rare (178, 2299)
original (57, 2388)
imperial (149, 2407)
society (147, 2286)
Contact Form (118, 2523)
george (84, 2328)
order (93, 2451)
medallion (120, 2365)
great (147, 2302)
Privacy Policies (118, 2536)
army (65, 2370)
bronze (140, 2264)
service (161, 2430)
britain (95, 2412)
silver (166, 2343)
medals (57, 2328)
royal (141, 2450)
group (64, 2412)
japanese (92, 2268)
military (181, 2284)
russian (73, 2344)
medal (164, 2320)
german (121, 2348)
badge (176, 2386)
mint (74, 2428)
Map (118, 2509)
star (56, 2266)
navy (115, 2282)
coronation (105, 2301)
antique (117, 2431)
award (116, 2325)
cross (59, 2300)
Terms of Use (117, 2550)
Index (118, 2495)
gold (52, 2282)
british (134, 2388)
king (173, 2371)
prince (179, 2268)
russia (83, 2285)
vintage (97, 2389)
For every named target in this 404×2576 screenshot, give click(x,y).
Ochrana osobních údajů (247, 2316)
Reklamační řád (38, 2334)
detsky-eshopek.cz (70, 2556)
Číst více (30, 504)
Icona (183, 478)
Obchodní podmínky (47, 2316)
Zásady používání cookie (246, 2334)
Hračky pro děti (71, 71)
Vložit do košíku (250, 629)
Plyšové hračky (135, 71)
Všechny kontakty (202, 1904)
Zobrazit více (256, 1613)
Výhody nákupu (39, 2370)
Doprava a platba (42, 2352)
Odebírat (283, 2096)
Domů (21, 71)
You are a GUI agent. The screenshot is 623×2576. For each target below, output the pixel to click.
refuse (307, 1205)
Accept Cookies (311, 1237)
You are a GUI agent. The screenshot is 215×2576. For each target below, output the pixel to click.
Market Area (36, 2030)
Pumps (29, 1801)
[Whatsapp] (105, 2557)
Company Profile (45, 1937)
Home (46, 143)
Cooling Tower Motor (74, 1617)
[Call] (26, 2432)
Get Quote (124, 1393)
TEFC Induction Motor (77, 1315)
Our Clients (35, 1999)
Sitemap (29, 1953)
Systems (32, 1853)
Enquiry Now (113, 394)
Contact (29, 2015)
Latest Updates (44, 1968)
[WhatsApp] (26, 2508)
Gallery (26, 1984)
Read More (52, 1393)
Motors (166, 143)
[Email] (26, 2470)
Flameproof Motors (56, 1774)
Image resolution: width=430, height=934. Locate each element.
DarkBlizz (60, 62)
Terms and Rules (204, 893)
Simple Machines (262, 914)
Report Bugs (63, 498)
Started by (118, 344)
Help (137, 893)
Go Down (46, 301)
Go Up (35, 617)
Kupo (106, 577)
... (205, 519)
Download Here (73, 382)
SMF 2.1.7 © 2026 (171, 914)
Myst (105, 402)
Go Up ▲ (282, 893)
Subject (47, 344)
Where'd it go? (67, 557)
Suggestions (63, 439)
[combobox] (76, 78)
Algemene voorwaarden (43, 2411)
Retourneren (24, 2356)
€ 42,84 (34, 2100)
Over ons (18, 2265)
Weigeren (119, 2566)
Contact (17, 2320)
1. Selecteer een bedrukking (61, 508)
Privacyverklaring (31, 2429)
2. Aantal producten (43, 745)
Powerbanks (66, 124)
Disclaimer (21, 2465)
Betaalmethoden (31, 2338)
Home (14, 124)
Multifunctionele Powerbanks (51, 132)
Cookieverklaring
☆ ☆ ☆ ☆ ☆ ☆ ☆
▶ **EXERCISE GOAL**
Please transcribe only the lines in the records above running from the line that has "cross (59, 2300)" through the line that has "2. Aantal producten (43, 745)", both included, exactly as they appear.

▶ **ANSWER BOX**
cross (59, 2300)
Terms of Use (117, 2550)
Index (118, 2495)
gold (52, 2282)
british (134, 2388)
king (173, 2371)
prince (179, 2268)
russia (83, 2285)
vintage (97, 2389)
For every named target in this 404×2576 screenshot, give click(x,y).
Ochrana osobních údajů (247, 2316)
Reklamační řád (38, 2334)
detsky-eshopek.cz (70, 2556)
Číst více (30, 504)
Icona (183, 478)
Obchodní podmínky (47, 2316)
Zásady používání cookie (246, 2334)
Hračky pro děti (71, 71)
Vložit do košíku (250, 629)
Plyšové hračky (135, 71)
Všechny kontakty (202, 1904)
Zobrazit více (256, 1613)
Výhody nákupu (39, 2370)
Doprava a platba (42, 2352)
Odebírat (283, 2096)
Domů (21, 71)
You are a GUI agent. The screenshot is 623×2576. For each target below, output the pixel to click.
refuse (307, 1205)
Accept Cookies (311, 1237)
You are a GUI agent. The screenshot is 215×2576. For each target below, output the pixel to click.
Market Area (36, 2030)
Pumps (29, 1801)
[Whatsapp] (105, 2557)
Company Profile (45, 1937)
Home (46, 143)
Cooling Tower Motor (74, 1617)
[Call] (26, 2432)
Get Quote (124, 1393)
TEFC Induction Motor (77, 1315)
Our Clients (35, 1999)
Sitemap (29, 1953)
Systems (32, 1853)
Enquiry Now (113, 394)
Contact (29, 2015)
Latest Updates (44, 1968)
[WhatsApp] (26, 2508)
Gallery (26, 1984)
Read More (52, 1393)
Motors (166, 143)
[Email] (26, 2470)
Flameproof Motors (56, 1774)
Image resolution: width=430, height=934. Locate each element.
DarkBlizz (60, 62)
Terms and Rules (204, 893)
Simple Machines (262, 914)
Report Bugs (63, 498)
Started by (118, 344)
Help (137, 893)
Go Down (46, 301)
Go Up (35, 617)
Kupo (106, 577)
... (205, 519)
Download Here (73, 382)
SMF 2.1.7 © 2026 (171, 914)
Myst (105, 402)
Go Up ▲ (282, 893)
Subject (47, 344)
Where'd it go? (67, 557)
Suggestions (63, 439)
[combobox] (76, 78)
Algemene voorwaarden (43, 2411)
Retourneren (24, 2356)
€ 42,84 (34, 2100)
Over ons (18, 2265)
Weigeren (119, 2566)
Contact (17, 2320)
1. Selecteer een bedrukking (61, 508)
Privacyverklaring (31, 2429)
2. Aantal producten (43, 745)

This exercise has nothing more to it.